Contact: Natalie Butz, West End Strategy Team, office: 202-776-7700, cell: 202-765-8584


NEW YORK, NY - In response to the terror attack unfolding at Holey Artisan Bakery in Gulshan, a diplomatic zone of Bangladesh’s capital, Sarah Labowitz, co-founder and co-director at the NYU Stern Center for Business and Human Rights, released the following statement:

“The hostage crisis in Dhaka is a terrible tragedy reflecting how security has deteriorated in the country. The events unfolding in Dhaka also have the potential to have a significant economic impact,” said Labowitz. “This attack comes on the heels of more than 40 assassinations of secular writers, foreign aid workers, and an LGBT activist carried out by groups affiliated with the Islamic State and Al Qaeda. I am hoping that peaceful resolution is possible and am keeping the families of the victims, including two police officers, in my thoughts.

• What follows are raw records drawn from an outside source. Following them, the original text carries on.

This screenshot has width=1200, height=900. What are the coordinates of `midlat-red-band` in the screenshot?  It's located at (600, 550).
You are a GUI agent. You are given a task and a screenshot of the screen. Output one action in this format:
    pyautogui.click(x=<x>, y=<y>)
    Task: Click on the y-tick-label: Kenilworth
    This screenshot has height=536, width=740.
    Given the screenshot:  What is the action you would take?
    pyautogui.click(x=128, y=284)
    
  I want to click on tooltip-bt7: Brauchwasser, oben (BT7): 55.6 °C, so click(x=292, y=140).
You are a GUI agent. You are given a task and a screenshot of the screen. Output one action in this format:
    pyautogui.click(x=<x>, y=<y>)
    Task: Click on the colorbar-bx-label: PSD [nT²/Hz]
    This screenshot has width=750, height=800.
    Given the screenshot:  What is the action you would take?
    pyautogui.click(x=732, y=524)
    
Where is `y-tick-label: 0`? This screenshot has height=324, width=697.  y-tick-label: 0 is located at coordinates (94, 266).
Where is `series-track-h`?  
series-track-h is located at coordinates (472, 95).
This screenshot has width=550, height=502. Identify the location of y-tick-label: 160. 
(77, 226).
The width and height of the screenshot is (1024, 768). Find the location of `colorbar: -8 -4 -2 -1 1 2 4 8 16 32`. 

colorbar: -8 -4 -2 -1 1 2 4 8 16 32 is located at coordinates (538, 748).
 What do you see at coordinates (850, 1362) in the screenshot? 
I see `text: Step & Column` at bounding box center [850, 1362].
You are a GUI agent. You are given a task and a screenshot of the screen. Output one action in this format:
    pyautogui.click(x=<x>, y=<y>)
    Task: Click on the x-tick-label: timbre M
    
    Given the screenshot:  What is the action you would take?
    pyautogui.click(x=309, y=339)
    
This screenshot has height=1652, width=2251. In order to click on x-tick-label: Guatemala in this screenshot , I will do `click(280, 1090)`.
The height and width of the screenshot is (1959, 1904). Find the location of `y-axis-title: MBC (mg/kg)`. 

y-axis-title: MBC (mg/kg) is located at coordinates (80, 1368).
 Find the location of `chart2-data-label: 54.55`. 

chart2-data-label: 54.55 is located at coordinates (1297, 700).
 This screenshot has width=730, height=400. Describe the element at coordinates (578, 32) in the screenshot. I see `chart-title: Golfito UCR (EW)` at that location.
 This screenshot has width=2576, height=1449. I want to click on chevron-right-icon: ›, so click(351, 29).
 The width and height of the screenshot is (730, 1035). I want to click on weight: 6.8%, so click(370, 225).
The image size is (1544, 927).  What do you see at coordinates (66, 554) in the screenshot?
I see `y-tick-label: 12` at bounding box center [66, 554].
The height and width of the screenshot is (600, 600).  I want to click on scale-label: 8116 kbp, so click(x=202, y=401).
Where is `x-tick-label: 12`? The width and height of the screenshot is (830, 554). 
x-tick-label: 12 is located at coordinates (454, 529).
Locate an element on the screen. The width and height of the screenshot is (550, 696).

The hostage attack heightens security concerns while presenting a serious threat to the economy. The fashion industry has been a boon to Bangladesh’s economic growth, but this kind of attack will surely keep buyers away in the months leading up to the holiday shopping season. Five million workers depend on jobs in the readymade garment sector. This attack has the potential to jeopardize Bangladesh’s developing economy and the prosperity of its people, which only exacerbates an economic environment in which homegrown extremism can take root.”

Labowitz has co-authored two reports on Bangladesh’s garment sector. She conducted five research trips to the country since the Rana Plaza factory collapse in Dhaka killed more than 1,100 people in April 2013. Her most recent report, co-authored with Dorothée Baumann-Pauly,  “Beyond the Tip of the Iceberg: Bangladesh’s Forgotten Apparel Workers” identified 7,000 garment factories in the country, 65 percent more than previous estimates and nearly 3 million “invisible workers” who are excluded from the safety reforms that could prevent deadly work place disasters. In December, she outlined the risk of deteriorating security and Islamic extremism in Bangladesh in a blog for the Council on Foreign Relations’ Development Channel.